Dataset entries -
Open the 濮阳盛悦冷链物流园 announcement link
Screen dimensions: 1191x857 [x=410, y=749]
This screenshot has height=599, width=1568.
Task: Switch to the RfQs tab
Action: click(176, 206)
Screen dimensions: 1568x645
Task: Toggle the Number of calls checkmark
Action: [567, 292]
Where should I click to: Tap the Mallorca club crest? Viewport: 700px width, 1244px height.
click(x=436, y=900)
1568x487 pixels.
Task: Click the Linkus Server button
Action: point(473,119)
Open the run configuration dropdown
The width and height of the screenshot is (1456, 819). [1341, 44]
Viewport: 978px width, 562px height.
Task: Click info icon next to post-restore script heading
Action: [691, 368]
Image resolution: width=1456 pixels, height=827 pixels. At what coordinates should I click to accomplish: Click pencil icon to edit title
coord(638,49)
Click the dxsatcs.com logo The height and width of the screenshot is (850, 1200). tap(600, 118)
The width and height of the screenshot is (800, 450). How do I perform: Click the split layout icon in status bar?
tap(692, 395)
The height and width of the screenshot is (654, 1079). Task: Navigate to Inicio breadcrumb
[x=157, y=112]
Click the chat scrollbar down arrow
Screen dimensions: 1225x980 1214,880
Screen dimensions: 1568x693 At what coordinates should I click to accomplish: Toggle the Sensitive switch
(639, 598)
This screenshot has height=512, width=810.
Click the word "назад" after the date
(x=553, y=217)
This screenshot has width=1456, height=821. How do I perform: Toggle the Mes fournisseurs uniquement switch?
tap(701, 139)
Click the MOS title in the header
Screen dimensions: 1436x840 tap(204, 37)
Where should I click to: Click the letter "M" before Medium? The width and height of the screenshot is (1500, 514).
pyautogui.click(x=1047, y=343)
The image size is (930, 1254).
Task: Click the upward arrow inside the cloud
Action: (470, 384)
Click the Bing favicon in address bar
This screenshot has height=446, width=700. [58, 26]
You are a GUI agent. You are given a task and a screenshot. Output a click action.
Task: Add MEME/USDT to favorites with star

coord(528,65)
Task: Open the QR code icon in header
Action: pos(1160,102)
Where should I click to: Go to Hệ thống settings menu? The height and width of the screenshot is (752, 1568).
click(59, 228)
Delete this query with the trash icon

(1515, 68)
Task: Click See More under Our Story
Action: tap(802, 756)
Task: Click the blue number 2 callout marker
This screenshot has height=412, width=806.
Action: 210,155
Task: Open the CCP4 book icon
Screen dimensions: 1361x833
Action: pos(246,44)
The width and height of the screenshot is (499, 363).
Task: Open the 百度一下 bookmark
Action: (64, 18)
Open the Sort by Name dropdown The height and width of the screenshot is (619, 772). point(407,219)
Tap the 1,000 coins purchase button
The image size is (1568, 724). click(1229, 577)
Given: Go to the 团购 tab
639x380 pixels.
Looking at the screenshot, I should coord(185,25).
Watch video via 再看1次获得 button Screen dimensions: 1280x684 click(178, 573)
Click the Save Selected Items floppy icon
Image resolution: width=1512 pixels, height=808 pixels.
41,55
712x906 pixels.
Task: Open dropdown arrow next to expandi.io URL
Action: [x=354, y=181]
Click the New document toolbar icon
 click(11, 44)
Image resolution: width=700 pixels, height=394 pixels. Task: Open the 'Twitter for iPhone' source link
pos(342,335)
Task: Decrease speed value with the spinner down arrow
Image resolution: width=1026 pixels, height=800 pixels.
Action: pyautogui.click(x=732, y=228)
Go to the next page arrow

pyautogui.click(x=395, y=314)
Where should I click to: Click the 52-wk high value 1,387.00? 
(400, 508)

Challenge - Duplicate the lines starting at the line containing "This screenshot has width=1456, height=821." and ending at the line containing "pos(342,335)", both included.

Final result -
This screenshot has width=1456, height=821. How do I perform: Toggle the Mes fournisseurs uniquement switch?
tap(701, 139)
Click the MOS title in the header
Screen dimensions: 1436x840 tap(204, 37)
Where should I click to: Click the letter "M" before Medium? The width and height of the screenshot is (1500, 514).
pyautogui.click(x=1047, y=343)
The image size is (930, 1254).
Task: Click the upward arrow inside the cloud
Action: (470, 384)
Click the Bing favicon in address bar
This screenshot has height=446, width=700. [58, 26]
You are a GUI agent. You are given a task and a screenshot. Output a click action.
Task: Add MEME/USDT to favorites with star

coord(528,65)
Task: Open the QR code icon in header
Action: pos(1160,102)
Where should I click to: Go to Hệ thống settings menu? The height and width of the screenshot is (752, 1568).
click(59, 228)
Delete this query with the trash icon

(1515, 68)
Task: Click See More under Our Story
Action: tap(802, 756)
Task: Click the blue number 2 callout marker
This screenshot has height=412, width=806.
Action: 210,155
Task: Open the CCP4 book icon
Screen dimensions: 1361x833
Action: pos(246,44)
The width and height of the screenshot is (499, 363).
Task: Open the 百度一下 bookmark
Action: (64, 18)
Open the Sort by Name dropdown The height and width of the screenshot is (619, 772). point(407,219)
Tap the 1,000 coins purchase button
The image size is (1568, 724). click(1229, 577)
Given: Go to the 团购 tab
639x380 pixels.
Looking at the screenshot, I should coord(185,25).
Watch video via 再看1次获得 button Screen dimensions: 1280x684 click(178, 573)
Click the Save Selected Items floppy icon
Image resolution: width=1512 pixels, height=808 pixels.
41,55
712x906 pixels.
Task: Open dropdown arrow next to expandi.io URL
Action: [x=354, y=181]
Click the New document toolbar icon
 click(11, 44)
Image resolution: width=700 pixels, height=394 pixels. Task: Open the 'Twitter for iPhone' source link
pos(342,335)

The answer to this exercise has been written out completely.